AI scribe
AI Scribe Backend on FHIR
An AI scribe captures ambient conversation, drafts a clinical note, and asks the clinician to review and sign. Behind the scenes the data flow is FHIR-shaped: an Encounter for the visit, a DocumentReference for the draft, an audit trail for every model action.
What you can build
- Standard FHIR shape for the captured artifact
Encounter for the visit, DocumentReference for the note, AuditEvent for the model interaction. No bespoke schema for AI-generated content.
- Draft vs signed status is a FHIR concept
DocumentReference.status carries draft, current, or superseded. Workflows do not have to invent a parallel state machine.
- Post-edit workflow is auditable
The clinician's edits are recorded as a new DocumentReference version. The original draft and the signed version are both retrievable.
Who this is for
Product teams building AI-scribe applications and clinical informatics leads evaluating the data model and the access surface of those applications.
Clinical applicability
A primary care clinician runs an AI scribe during a visit. The scribe transcribes the audio, drafts an Encounter note, and writes a DocumentReference linked to the Encounter. The clinician reviews, edits, and signs; the signed note is what enters the record.
Capture flow in FHIR terms
A scribe session begins with an Encounter (existing or new). The transcription is held outside the FHIR backend during capture (a streaming pipeline, often local to the device) and the resulting draft note is written as a DocumentReference linked to the Encounter once the session ends.
The model's contributions are attributable. The DocumentReference.author can be a Device representing the scribe service; the post-edit version is authored by the clinician. AuditEvent records the create, update, and view operations for both identities.
Where the access boundary sits
The scribe service has a service identity with rules that permit Encounter and DocumentReference reads and writes for the patients it is authorized to scribe for. The clinician's identity is the on-behalf-of identity for the session.

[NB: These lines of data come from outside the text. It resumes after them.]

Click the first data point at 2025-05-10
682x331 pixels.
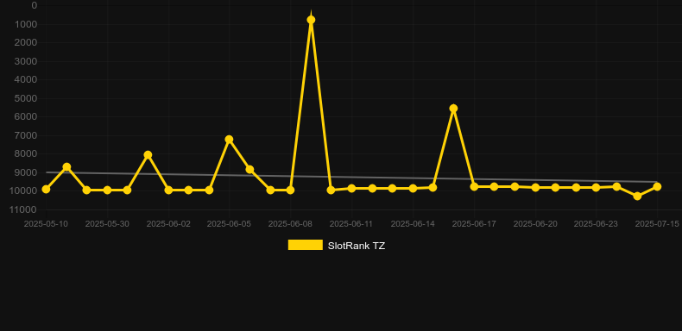click(46, 190)
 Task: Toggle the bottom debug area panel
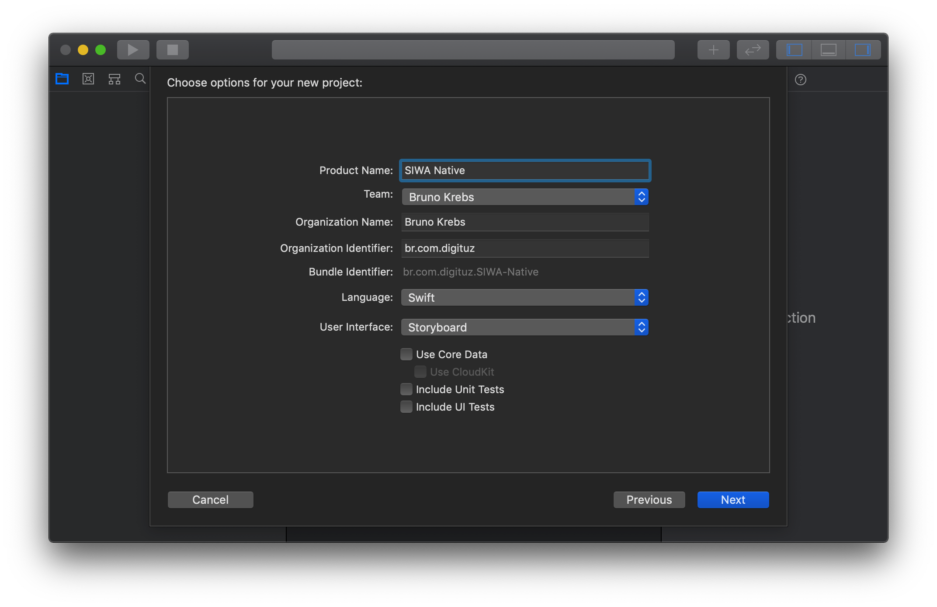click(828, 50)
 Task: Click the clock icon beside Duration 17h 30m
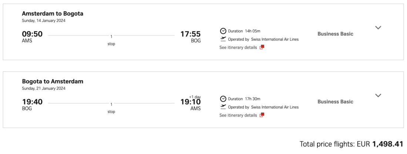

Drafts are visible to the clinician (and to anyone the clinician's role permits to see drafts) but typically not to the patient until signed. DocumentReference.status drives the visibility decision; the rule set is a small extension of the standard clinician rules.
Patient-facing scenarios
Some scribes also generate a patient-facing summary (in plain language) alongside the clinical note. The summary is a separate DocumentReference with its own type and its own access scope. Patients see the patient-facing summary; clinicians see the clinical note.
Both documents reference the same Encounter, so they can be reviewed together when needed and accessed independently when not.
Related docs
Related pages
FAQ
Where does the audio go?
Audio is typically processed by a transcription service that runs alongside the scribe, often on-device or in a region-pinned container. The FHIR backend stores the resulting note; whether the audio is retained is a deployment decision.
How do I track the model's contribution to the final note?
DocumentReference versions and Provenance resources cover this. The draft authored by the scribe service is one version; the signed version authored by the clinician is the next. Provenance can record what the model contributed and what the clinician changed.
Can the scribe see prior notes?
Only if the scribe's role permits it. Some deployments give the scribe read access to recent notes for context; others scope the scribe to write-only on the current Encounter. Both are configurable.
What about quality assurance review?
QA reviewers get their own role with read access to draft and signed notes for the patients in scope. The audit log captures their reads alongside the clinician and the scribe.
Does the patient see the draft?
Typically no. DocumentReference.status drives visibility. Patient roles can be scoped to current notes only, not drafts, with a rule that filters by status.